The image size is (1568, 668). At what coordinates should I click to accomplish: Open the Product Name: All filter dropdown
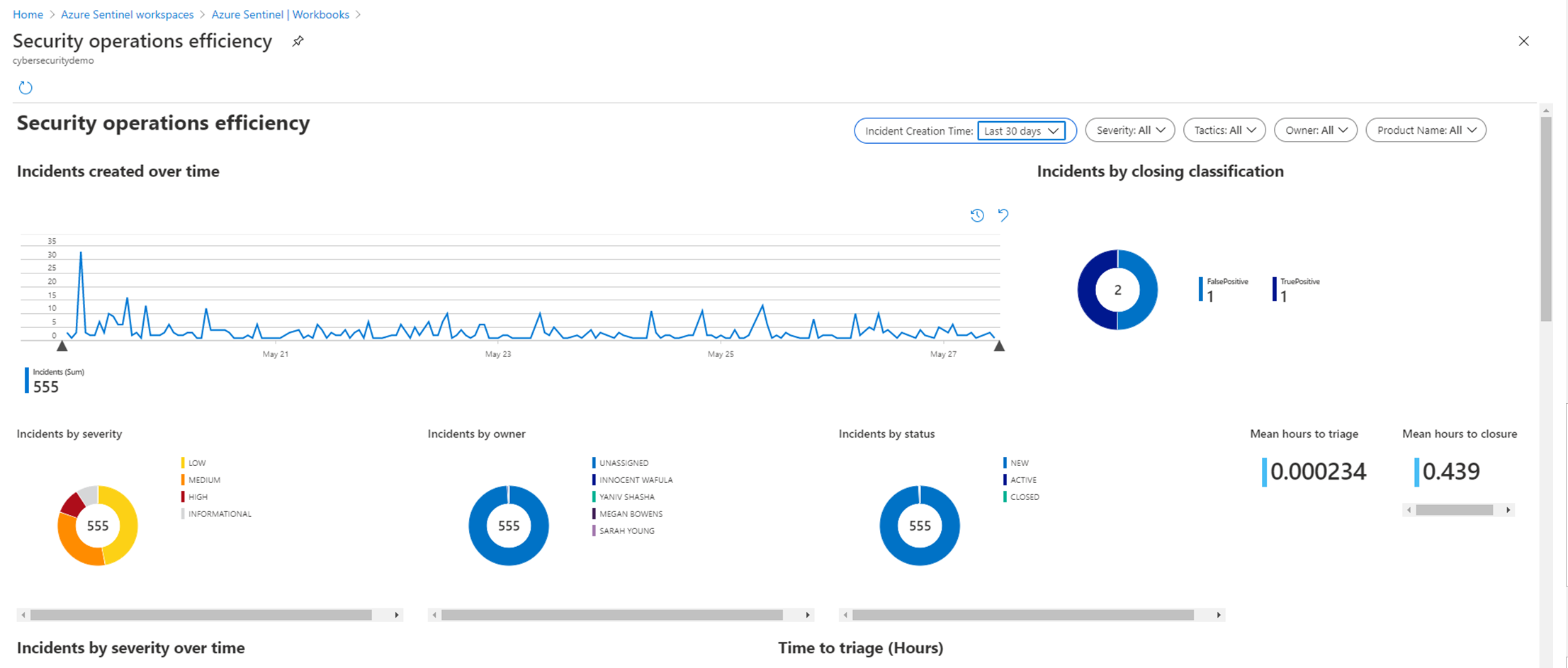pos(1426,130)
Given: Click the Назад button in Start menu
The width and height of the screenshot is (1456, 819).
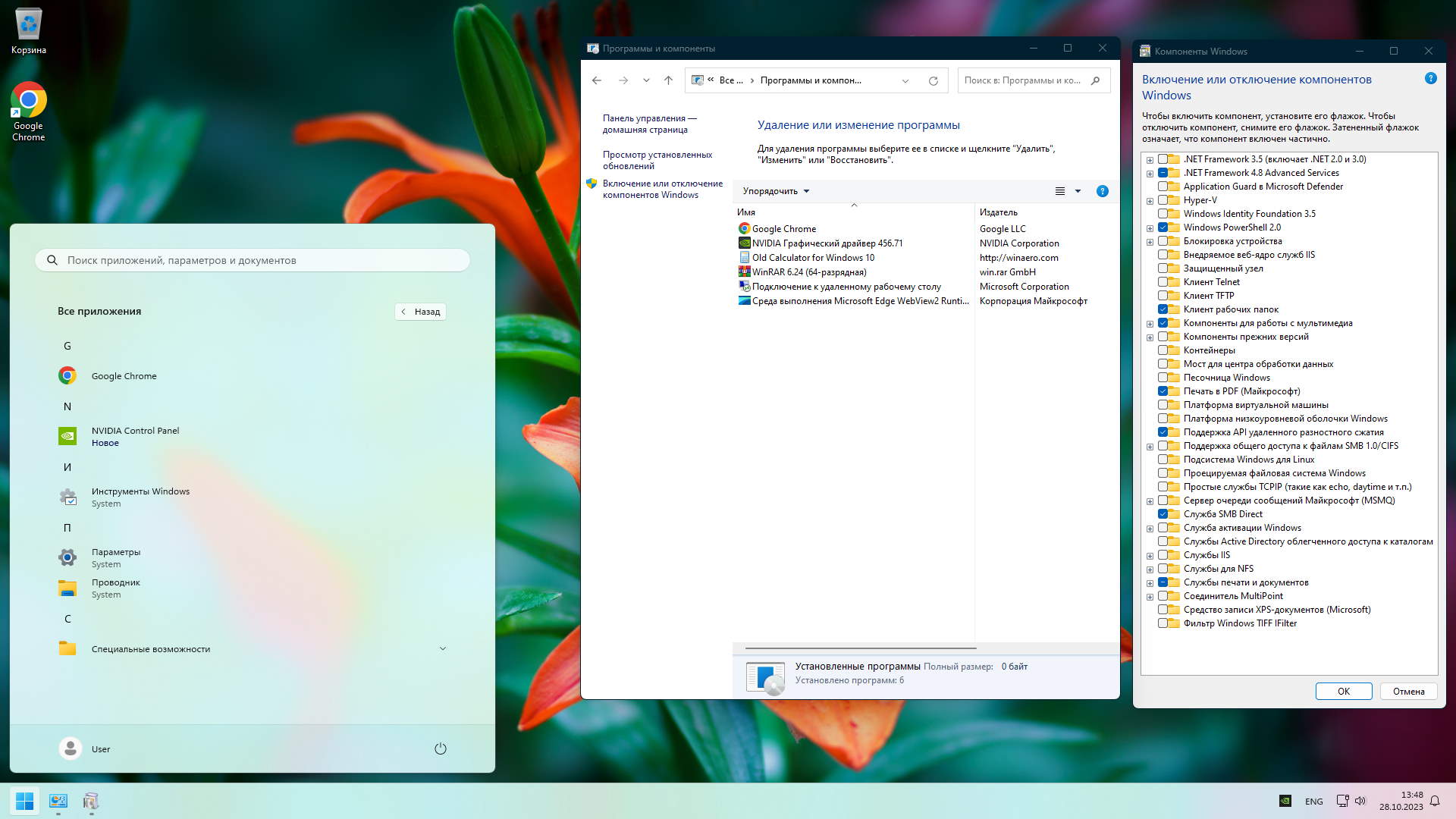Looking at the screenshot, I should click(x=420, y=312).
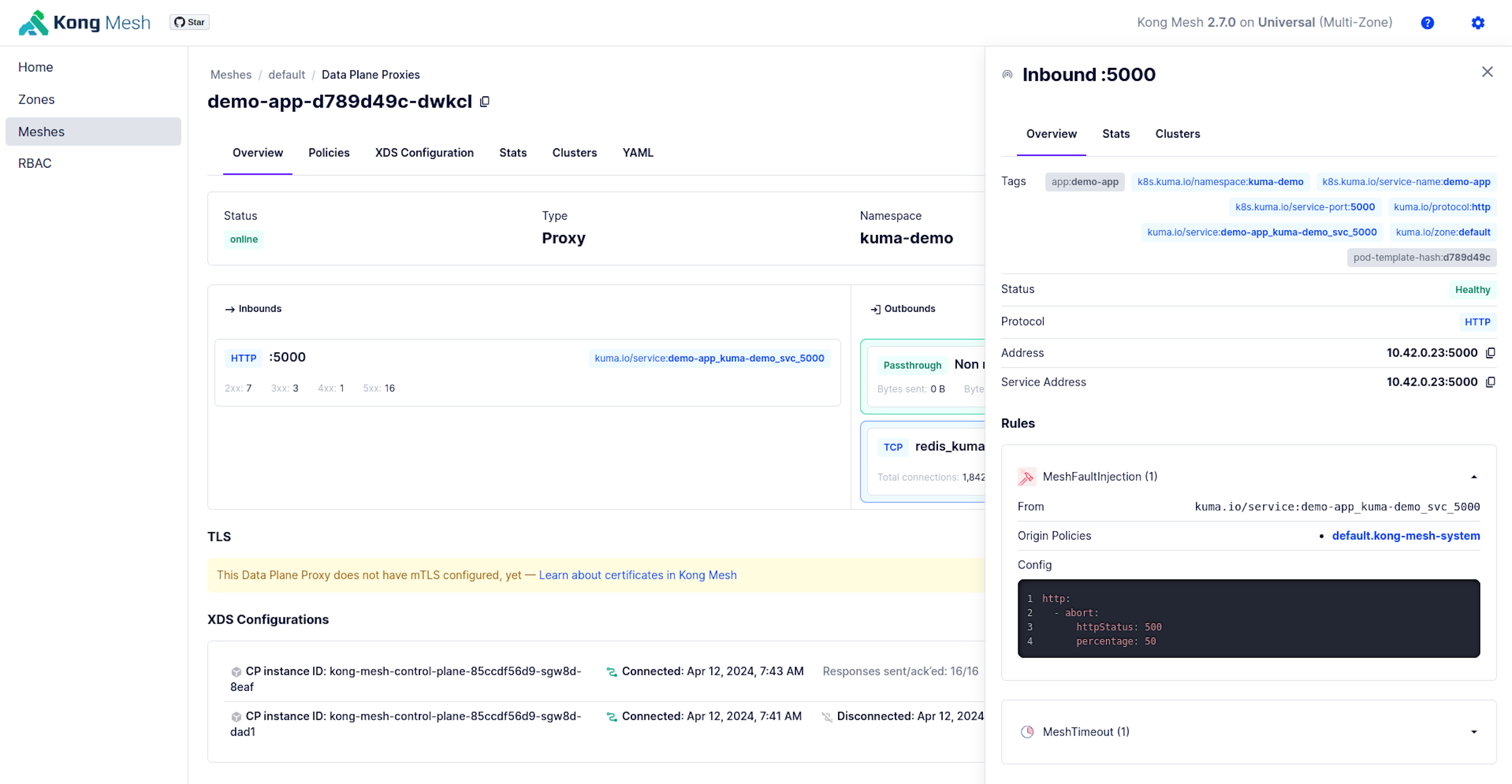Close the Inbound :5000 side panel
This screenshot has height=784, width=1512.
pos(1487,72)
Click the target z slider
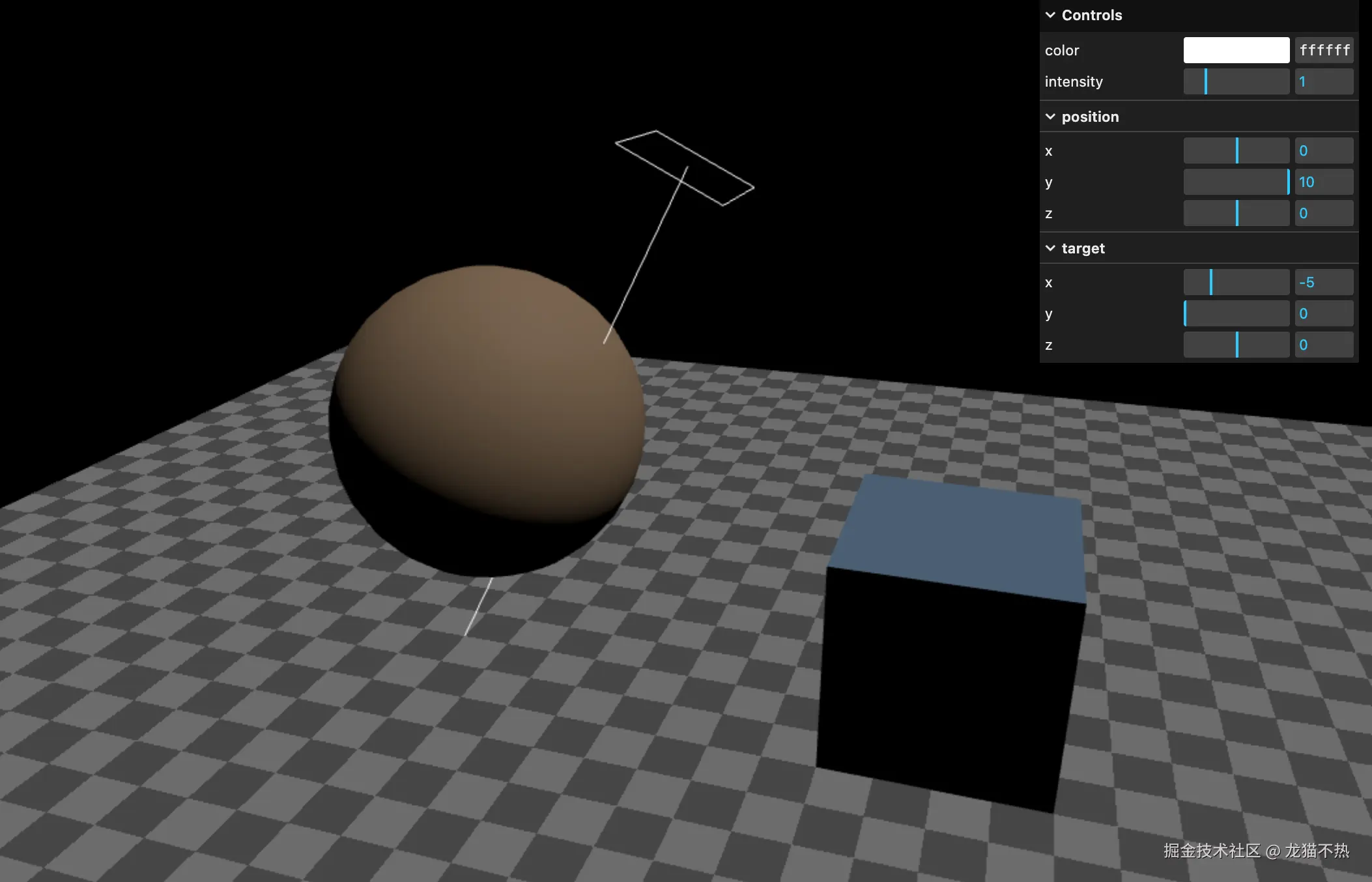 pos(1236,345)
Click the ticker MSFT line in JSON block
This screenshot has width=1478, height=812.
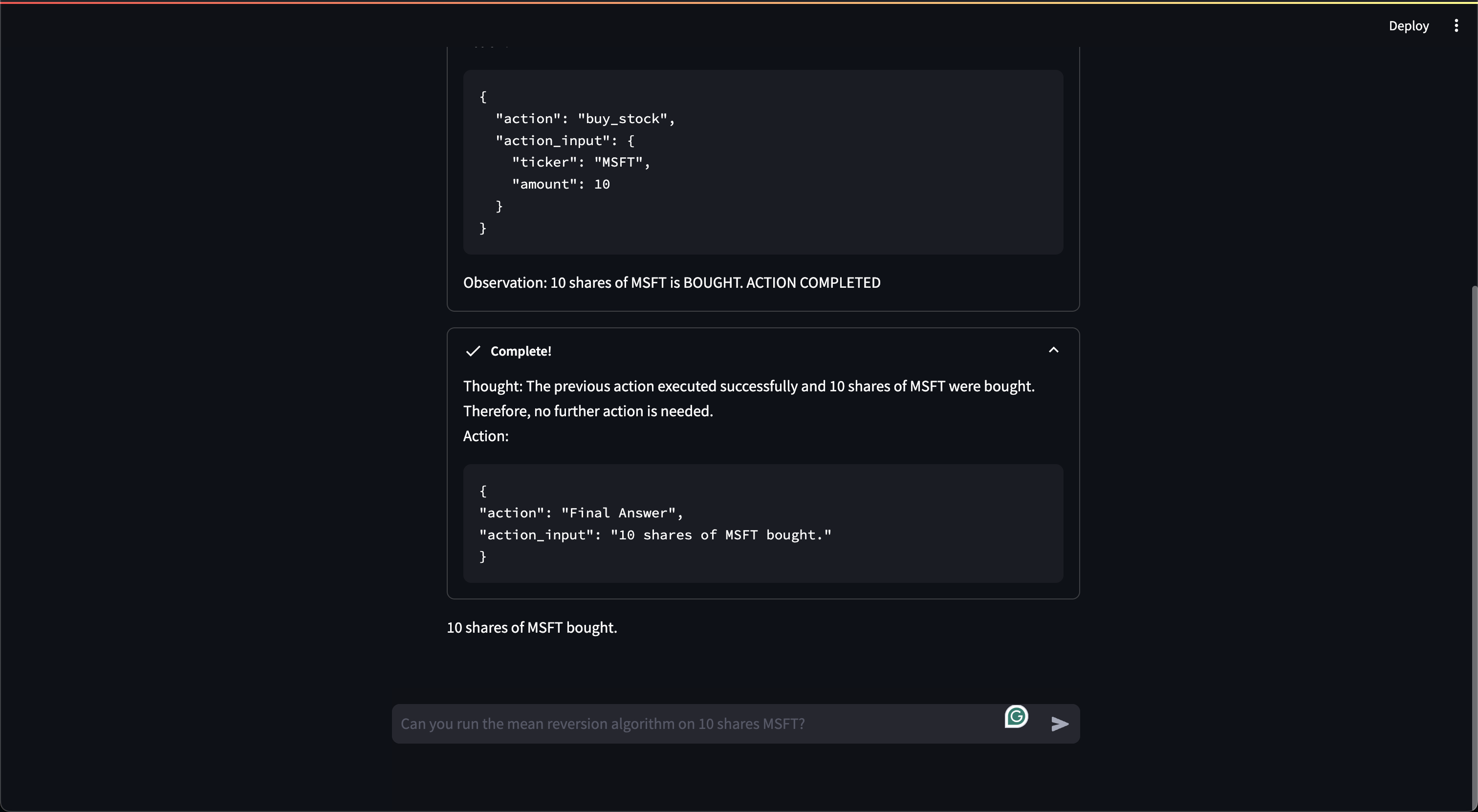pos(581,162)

[YOUR GOAL]: Recopy the full listing exactly, passing over any picture.

[THE COMPLETED TASK]:
The image size is (1568, 668). At what coordinates should I click to accomplish: Open the Product Name: All filter dropdown
pos(1426,130)
Given: Click the Назад button in Start menu
The width and height of the screenshot is (1456, 819).
Looking at the screenshot, I should click(x=420, y=312).
Close the Inbound :5000 side panel
This screenshot has height=784, width=1512.
pos(1487,72)
Click the target z slider
 pos(1236,345)
Click the ticker MSFT line in JSON block
This screenshot has width=1478, height=812.
pos(581,162)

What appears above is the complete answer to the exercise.